Моцарт занимал умы и волновал чувства лучших людей русского искусства. Великий русский поэт Пушкин воздвиг нерукотворный памятник великому австрийскому композитору. В «Моцарте и Сальери» Пушкин, чья ясная гармоничность поразительно родственна моцартовской, нарисовал никем не превзойденный портрет Моцарта, дал удивительную по своей меткости и точности поэтическую характеристику его музыки:
Какая глубина!
Какая смелость и какая стройность.
Примечательно, что в том же 1830 году, когда Пушкин закончил свою поэтическую биографию Моцарта, выдающийся русский музыкальный писатель А. Д. Улыбышев приступил к созданию капитальной «Новой биографии Моцарта».
Вдали от суетного света и шума столиц, уединившись в деревенской глуши, А. Д. Улыбышев кропотливо и исподволь трудился над книгой. Ей отдал он десять лет жизни, а Моцарту, по существу, — всю свою жизнь. Это был подвиг. Права Т. Ливанова, говоря о благородной одержимости писателя, ибо, как пишет Улыбышев: «Мысль о Моцарте неотступно следовала за мною среди дум об урожаях ржи и овса, вместе со мною скакала по большим дорогам и, когда я возвращался домой, первая приветствовала меня на пороге».
Огромный труд принес богатые плоды. Трехтомная монография Улыбышева, впервые напечатанная в 1843 году, и вышедшая через тринадцать лет после нее классическая работа немецкого музыковеда Отто Яна явились краеугольными камнями, заложившими основы современного моцартоведения.
Улыбышев первый написал полную, научно достоверную биографию композитора, определил истинный масштаб его творчества, нарисовал правдивый и величественный образ гениального музыканта. Исследователь показал, что Моцарт, завершив целую историческую эпоху развития музыкальной культуры, создал непревзойденные образцы оперной, симфонической, инструментальной, камерной, хоровой музыки. Улыбышев глубоко раскрыл необозримое идейное богатство музыки Моцарта, нанес серьезный удар ложным и вздорным утверждениям о бездумно-галантном характере его творчества.

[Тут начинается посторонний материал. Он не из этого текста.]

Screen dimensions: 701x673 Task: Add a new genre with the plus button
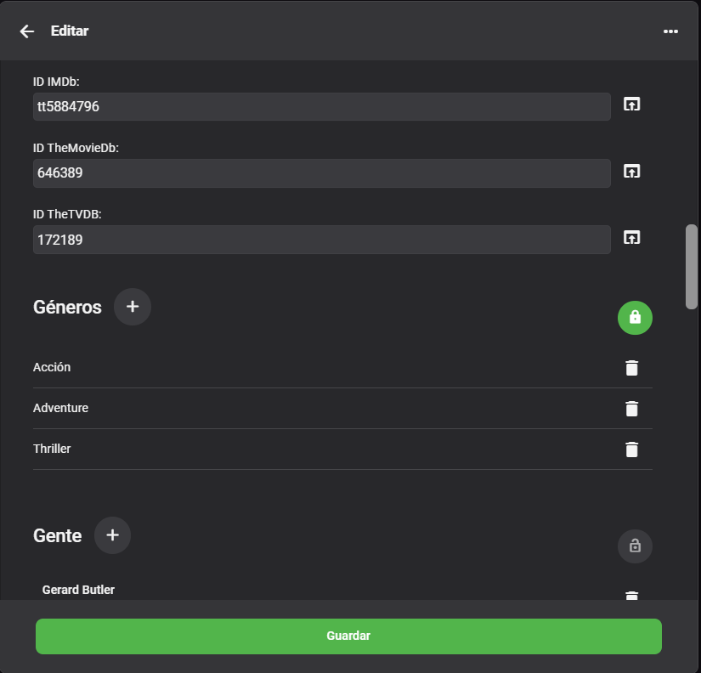[x=133, y=307]
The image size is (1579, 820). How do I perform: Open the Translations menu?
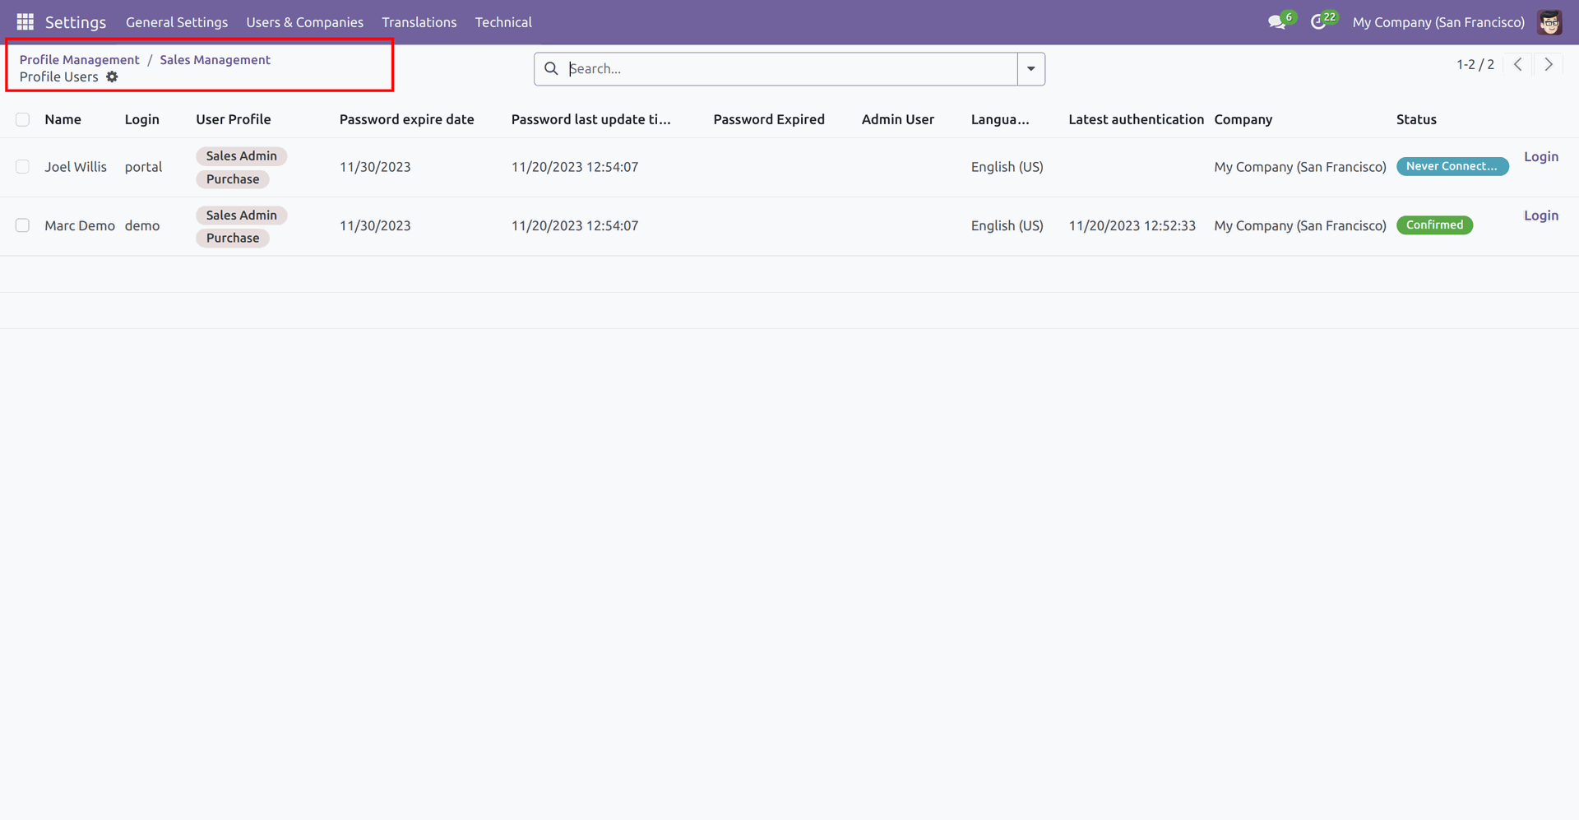[419, 22]
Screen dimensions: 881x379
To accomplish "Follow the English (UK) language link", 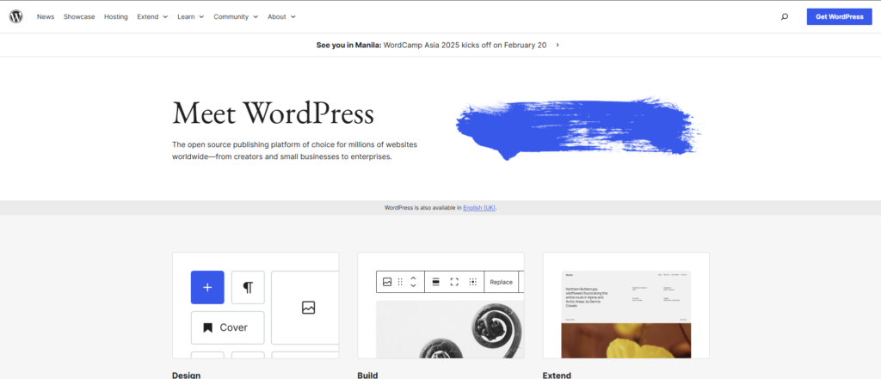I will pos(479,208).
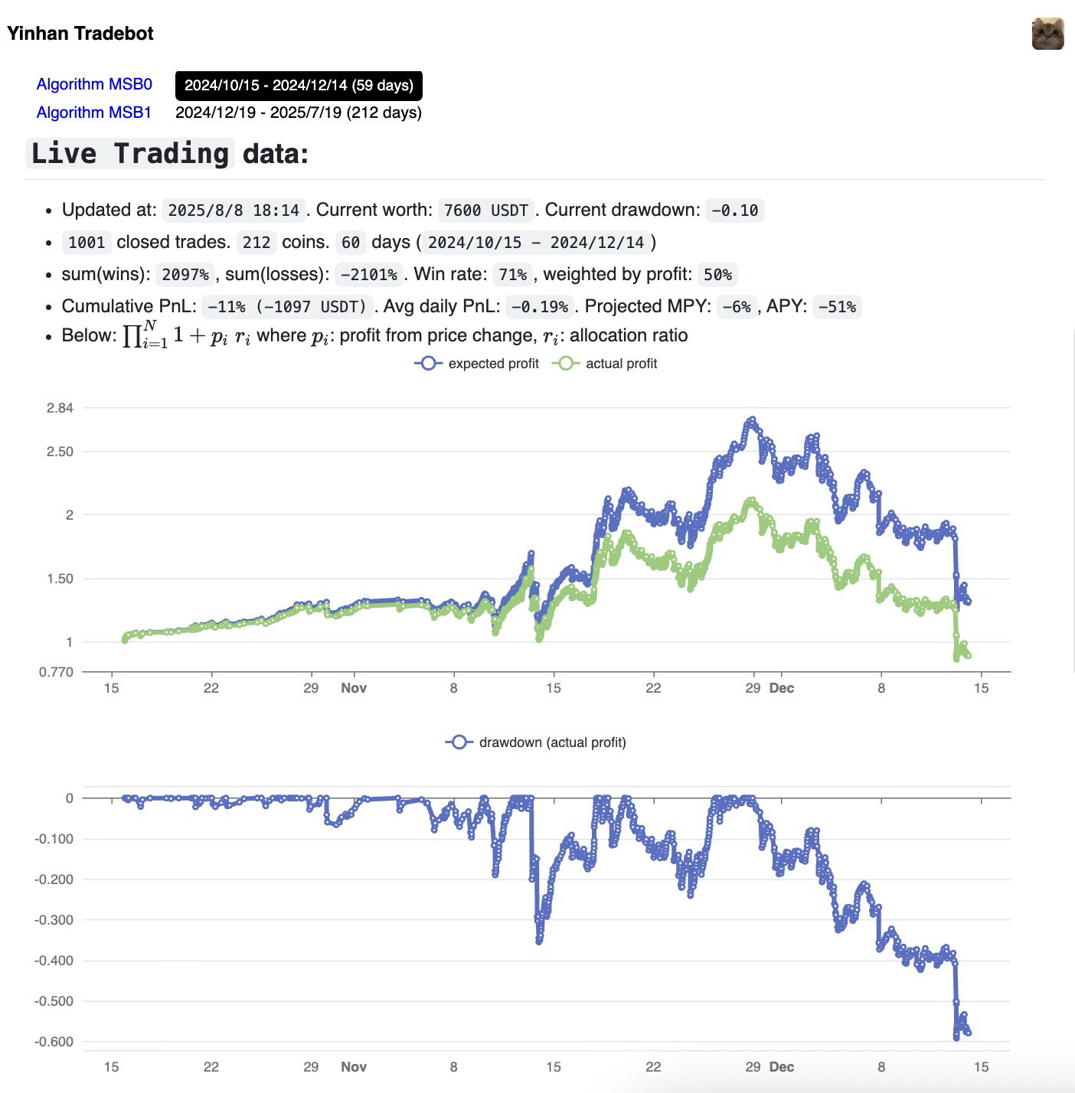Click the Win rate 71% value
The image size is (1075, 1093).
[512, 275]
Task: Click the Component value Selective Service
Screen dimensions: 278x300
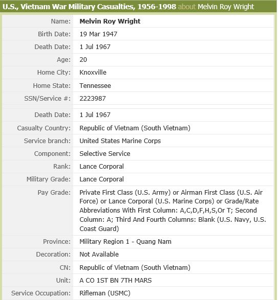Action: click(x=104, y=154)
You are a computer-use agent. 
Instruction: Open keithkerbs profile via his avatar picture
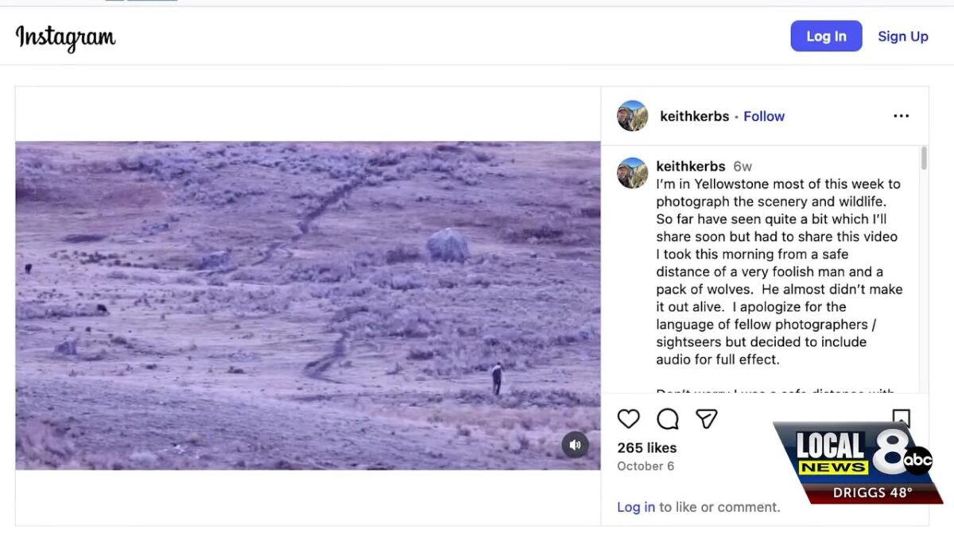tap(631, 115)
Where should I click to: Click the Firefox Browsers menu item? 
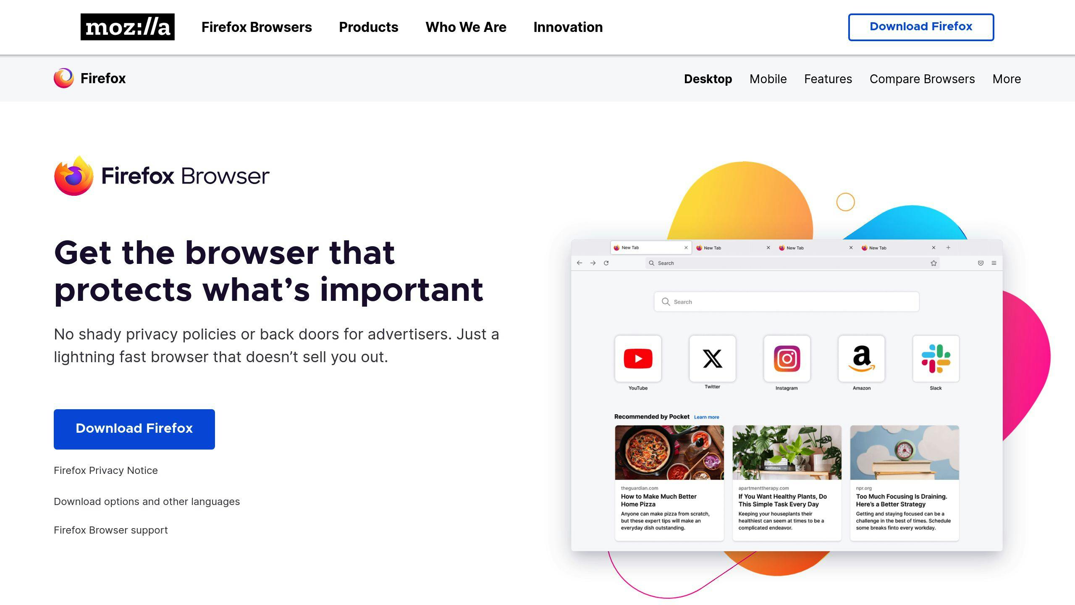point(256,27)
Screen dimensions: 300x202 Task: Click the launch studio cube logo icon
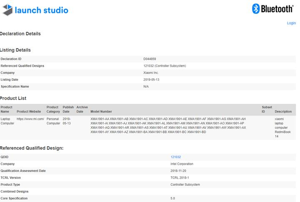tap(7, 10)
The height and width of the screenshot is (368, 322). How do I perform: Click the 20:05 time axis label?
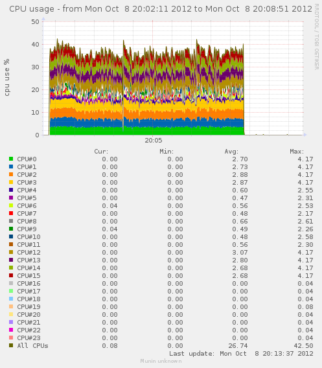pos(154,141)
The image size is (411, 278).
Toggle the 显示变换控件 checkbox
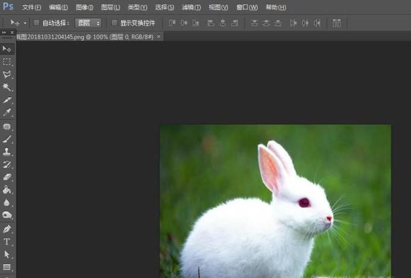tap(115, 23)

Александр Улыбышев не просто любил Моцарта — он его обожал, а обожание, как известно, ослепляет. Поэтому, например, он считал, что его кумиру было «предопределено свыше» место, занятое им в истории мирового искусства, что человечеству, достигшему той вершины, которой является музыка Моцарта, дальше уже двигаться некуда.
Однако эти антиисторические утверждения не зачеркивают того ценного, большого, что включает в себя «Новая биография Моцарта». Многие ее положения не только послужили толчком для дальнейших исследователей творчества Моцарта, но и сохранили свое значение до наших дней.
Глинка и Серов, Римский-Корсаков и Рубинштейн, Танеев и Чайковский горячо любили Моцарта, учились у него, черпали вдохновение из вечно живого, неиссякаемого родника его творчества. Такие прекрасные создания Чайковского, как серенада для струнного оркестра, сюита «Моцартиана», интермедия из «Пиковой дамы», вокальный квартет «Ночь» рождены благодаря Моцарту.
«Тем, что я посвятил свою жизнь музыке, я обязан Моцарту. Он дал первый толчок моим музыкальным силам, он заставил меня полюбить музыку больше всего на свете»,
— признавался П. И. Чайковский.
С ним перекликается наш современник, выдающийся советский композитор Д. Д. Шостакович, который пишет:
«С именем Моцарта у меня связаны самые светлые, самые радостные воспоминания детства. Звучание его музыки неизменно рождает во мне волнение, подобное тому, которое мы испытываем при встрече с любимым другом юности…
Моцарт — это молодость музыки, это вечно юный родник, несущий человечеству радость весеннего обновления и душевной гармонии. Бездонная глубина его человечнейших образов, поразительная смелость его новаторских открытий, двинувших на десятилетия вперед музыкальное искусство, совершенная гармоничность и стройность формы — вот сила Моцарта, вот величие его искусства, неувядаемого в веках».
И пока горит солнце, даруя жизнь всему живущему на Земле, будет сиять своим немеркнущим, лучезарным светом солнце музыки Моцарта.
Вена — Зальцбург — Москва 1946–1956 гг.